### Exercise prompt
Reproduce the entries below in full, word for word.

**** Supplied records ****

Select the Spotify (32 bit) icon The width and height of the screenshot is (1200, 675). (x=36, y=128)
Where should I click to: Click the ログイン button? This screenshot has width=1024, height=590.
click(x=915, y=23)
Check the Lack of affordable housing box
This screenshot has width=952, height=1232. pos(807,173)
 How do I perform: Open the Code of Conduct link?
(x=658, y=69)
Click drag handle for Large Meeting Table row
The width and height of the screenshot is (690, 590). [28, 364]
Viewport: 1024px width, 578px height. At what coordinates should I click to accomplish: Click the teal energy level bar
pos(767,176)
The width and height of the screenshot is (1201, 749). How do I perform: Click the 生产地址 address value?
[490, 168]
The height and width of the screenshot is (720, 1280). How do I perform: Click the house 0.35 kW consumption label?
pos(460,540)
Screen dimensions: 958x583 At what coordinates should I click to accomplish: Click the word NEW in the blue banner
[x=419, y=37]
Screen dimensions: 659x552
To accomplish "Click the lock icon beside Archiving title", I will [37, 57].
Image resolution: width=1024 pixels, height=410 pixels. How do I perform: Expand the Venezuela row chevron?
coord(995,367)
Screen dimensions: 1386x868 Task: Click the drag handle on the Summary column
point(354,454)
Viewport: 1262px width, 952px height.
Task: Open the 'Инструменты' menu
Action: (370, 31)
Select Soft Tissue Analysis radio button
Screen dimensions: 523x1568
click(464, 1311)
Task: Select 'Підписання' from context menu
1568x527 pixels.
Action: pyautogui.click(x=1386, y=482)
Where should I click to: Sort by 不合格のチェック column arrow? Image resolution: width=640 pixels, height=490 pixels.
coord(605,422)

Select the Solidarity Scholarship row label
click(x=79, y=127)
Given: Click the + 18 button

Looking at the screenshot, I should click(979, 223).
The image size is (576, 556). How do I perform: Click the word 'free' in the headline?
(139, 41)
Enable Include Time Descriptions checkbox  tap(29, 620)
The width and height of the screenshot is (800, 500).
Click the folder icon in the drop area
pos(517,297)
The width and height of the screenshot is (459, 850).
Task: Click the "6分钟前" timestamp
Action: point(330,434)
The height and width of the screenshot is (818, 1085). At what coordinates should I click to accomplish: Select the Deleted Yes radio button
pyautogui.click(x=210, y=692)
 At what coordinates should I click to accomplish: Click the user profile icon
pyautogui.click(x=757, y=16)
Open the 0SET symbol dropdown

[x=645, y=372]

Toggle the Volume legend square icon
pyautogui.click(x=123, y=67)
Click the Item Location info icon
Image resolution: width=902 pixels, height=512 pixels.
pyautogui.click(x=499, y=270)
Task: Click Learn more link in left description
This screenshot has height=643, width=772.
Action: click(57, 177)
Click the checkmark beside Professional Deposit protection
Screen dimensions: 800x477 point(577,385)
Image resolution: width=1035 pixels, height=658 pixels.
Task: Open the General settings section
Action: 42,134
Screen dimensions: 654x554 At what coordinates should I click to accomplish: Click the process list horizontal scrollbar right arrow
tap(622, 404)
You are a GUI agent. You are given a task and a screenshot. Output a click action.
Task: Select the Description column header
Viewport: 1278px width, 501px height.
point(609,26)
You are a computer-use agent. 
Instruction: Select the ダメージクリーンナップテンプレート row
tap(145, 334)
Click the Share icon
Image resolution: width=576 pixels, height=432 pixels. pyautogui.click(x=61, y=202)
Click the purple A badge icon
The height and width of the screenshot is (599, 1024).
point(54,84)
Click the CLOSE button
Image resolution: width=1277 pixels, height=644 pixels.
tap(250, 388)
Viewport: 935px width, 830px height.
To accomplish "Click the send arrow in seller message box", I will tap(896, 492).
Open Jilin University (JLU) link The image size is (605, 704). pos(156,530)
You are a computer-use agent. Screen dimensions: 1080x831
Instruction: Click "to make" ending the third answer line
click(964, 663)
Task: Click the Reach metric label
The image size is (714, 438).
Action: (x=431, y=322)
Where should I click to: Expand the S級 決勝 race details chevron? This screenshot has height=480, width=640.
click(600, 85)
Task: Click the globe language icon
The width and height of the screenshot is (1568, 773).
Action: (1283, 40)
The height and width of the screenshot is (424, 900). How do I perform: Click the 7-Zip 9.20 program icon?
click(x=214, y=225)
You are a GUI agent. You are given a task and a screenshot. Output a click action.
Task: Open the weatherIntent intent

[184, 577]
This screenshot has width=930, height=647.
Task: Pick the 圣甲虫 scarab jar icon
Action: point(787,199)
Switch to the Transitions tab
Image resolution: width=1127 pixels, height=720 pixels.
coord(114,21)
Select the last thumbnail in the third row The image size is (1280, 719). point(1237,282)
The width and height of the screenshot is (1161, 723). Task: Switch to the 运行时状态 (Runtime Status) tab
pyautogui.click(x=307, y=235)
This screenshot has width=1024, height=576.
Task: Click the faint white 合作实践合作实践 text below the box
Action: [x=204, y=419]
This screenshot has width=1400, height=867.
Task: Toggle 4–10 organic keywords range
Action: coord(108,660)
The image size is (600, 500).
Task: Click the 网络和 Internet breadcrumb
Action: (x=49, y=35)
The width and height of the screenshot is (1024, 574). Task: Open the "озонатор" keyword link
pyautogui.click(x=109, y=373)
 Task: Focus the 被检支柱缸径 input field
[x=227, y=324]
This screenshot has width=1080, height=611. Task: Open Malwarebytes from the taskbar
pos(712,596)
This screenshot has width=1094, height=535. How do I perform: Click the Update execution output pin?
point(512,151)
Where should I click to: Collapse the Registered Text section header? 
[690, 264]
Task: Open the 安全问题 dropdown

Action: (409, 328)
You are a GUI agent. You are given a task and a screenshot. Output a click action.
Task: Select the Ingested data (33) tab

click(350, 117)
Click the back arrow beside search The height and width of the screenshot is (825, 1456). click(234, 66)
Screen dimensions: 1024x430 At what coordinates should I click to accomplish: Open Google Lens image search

****

### Response to this task
Select the Spotify (32 bit) icon The width and height of the screenshot is (1200, 675). (x=36, y=128)
Where should I click to: Click the ログイン button? This screenshot has width=1024, height=590.
click(x=915, y=23)
Check the Lack of affordable housing box
This screenshot has width=952, height=1232. pos(807,173)
 How do I perform: Open the Code of Conduct link?
(x=658, y=69)
Click drag handle for Large Meeting Table row
The width and height of the screenshot is (690, 590). [28, 364]
Viewport: 1024px width, 578px height. At what coordinates should I click to accomplish: Click the teal energy level bar
pos(767,176)
The width and height of the screenshot is (1201, 749). How do I perform: Click the 生产地址 address value?
[490, 168]
The height and width of the screenshot is (720, 1280). How do I perform: Click the house 0.35 kW consumption label?
pos(460,540)
Screen dimensions: 958x583 At what coordinates should I click to accomplish: Click the word NEW in the blue banner
[x=419, y=37]
Screen dimensions: 659x552
To accomplish "Click the lock icon beside Archiving title", I will [37, 57].
Image resolution: width=1024 pixels, height=410 pixels. How do I perform: Expand the Venezuela row chevron?
coord(995,367)
Screen dimensions: 1386x868 Task: Click the drag handle on the Summary column
point(354,454)
Viewport: 1262px width, 952px height.
Task: Open the 'Инструменты' menu
Action: (370, 31)
Select Soft Tissue Analysis radio button
Screen dimensions: 523x1568
click(464, 1311)
Task: Select 'Підписання' from context menu
1568x527 pixels.
Action: pyautogui.click(x=1386, y=482)
Where should I click to: Sort by 不合格のチェック column arrow? Image resolution: width=640 pixels, height=490 pixels.
coord(605,422)

Select the Solidarity Scholarship row label
click(x=79, y=127)
Given: Click the + 18 button

Looking at the screenshot, I should click(979, 223).
The image size is (576, 556). How do I perform: Click the word 'free' in the headline?
(139, 41)
Enable Include Time Descriptions checkbox  tap(29, 620)
The width and height of the screenshot is (800, 500).
Click the folder icon in the drop area
pos(517,297)
The width and height of the screenshot is (459, 850).
Task: Click the "6分钟前" timestamp
Action: point(330,434)
The height and width of the screenshot is (818, 1085). At what coordinates should I click to accomplish: Select the Deleted Yes radio button
pyautogui.click(x=210, y=692)
 At what coordinates should I click to accomplish: Click the user profile icon
pyautogui.click(x=757, y=16)
Open the 0SET symbol dropdown

[x=645, y=372]

Toggle the Volume legend square icon
pyautogui.click(x=123, y=67)
Click the Item Location info icon
Image resolution: width=902 pixels, height=512 pixels.
pyautogui.click(x=499, y=270)
Task: Click Learn more link in left description
This screenshot has height=643, width=772.
Action: click(57, 177)
Click the checkmark beside Professional Deposit protection
Screen dimensions: 800x477 point(577,385)
Image resolution: width=1035 pixels, height=658 pixels.
Task: Open the General settings section
Action: 42,134
Screen dimensions: 654x554 At what coordinates should I click to accomplish: Click the process list horizontal scrollbar right arrow
tap(622, 404)
You are a GUI agent. You are given a task and a screenshot. Output a click action.
Task: Select the Description column header
Viewport: 1278px width, 501px height.
point(609,26)
You are a computer-use agent. 
Instruction: Select the ダメージクリーンナップテンプレート row
tap(145, 334)
Click the Share icon
Image resolution: width=576 pixels, height=432 pixels. pyautogui.click(x=61, y=202)
Click the purple A badge icon
The height and width of the screenshot is (599, 1024).
point(54,84)
Click the CLOSE button
Image resolution: width=1277 pixels, height=644 pixels.
tap(250, 388)
Viewport: 935px width, 830px height.
To accomplish "Click the send arrow in seller message box", I will tap(896, 492).
Open Jilin University (JLU) link The image size is (605, 704). pos(156,530)
You are a computer-use agent. Screen dimensions: 1080x831
Instruction: Click "to make" ending the third answer line
click(964, 663)
Task: Click the Reach metric label
The image size is (714, 438).
Action: (x=431, y=322)
Where should I click to: Expand the S級 決勝 race details chevron? This screenshot has height=480, width=640.
click(600, 85)
Task: Click the globe language icon
The width and height of the screenshot is (1568, 773).
Action: (1283, 40)
The height and width of the screenshot is (424, 900). How do I perform: Click the 7-Zip 9.20 program icon?
click(x=214, y=225)
You are a GUI agent. You are given a task and a screenshot. Output a click action.
Task: Open the weatherIntent intent

[184, 577]
This screenshot has width=930, height=647.
Task: Pick the 圣甲虫 scarab jar icon
Action: point(787,199)
Switch to the Transitions tab
Image resolution: width=1127 pixels, height=720 pixels.
coord(114,21)
Select the last thumbnail in the third row The image size is (1280, 719). point(1237,282)
The width and height of the screenshot is (1161, 723). Task: Switch to the 运行时状态 (Runtime Status) tab
pyautogui.click(x=307, y=235)
This screenshot has width=1024, height=576.
Task: Click the faint white 合作实践合作实践 text below the box
Action: [x=204, y=419]
This screenshot has width=1400, height=867.
Task: Toggle 4–10 organic keywords range
Action: coord(108,660)
The image size is (600, 500).
Task: Click the 网络和 Internet breadcrumb
Action: (x=49, y=35)
The width and height of the screenshot is (1024, 574). Task: Open the "озонатор" keyword link
pyautogui.click(x=109, y=373)
 Task: Focus the 被检支柱缸径 input field
[x=227, y=324]
This screenshot has width=1080, height=611. Task: Open Malwarebytes from the taskbar
pos(712,596)
This screenshot has width=1094, height=535. How do I perform: Click the Update execution output pin?
point(512,151)
Where should I click to: Collapse the Registered Text section header? 
[690, 264]
Task: Open the 安全问题 dropdown

Action: (409, 328)
You are a GUI agent. You are given a task and a screenshot. Output a click action.
Task: Select the Ingested data (33) tab

click(350, 117)
Click the back arrow beside search The height and width of the screenshot is (825, 1456). click(234, 66)
Screen dimensions: 1024x430 At what coordinates should I click to accomplish: Open Google Lens image search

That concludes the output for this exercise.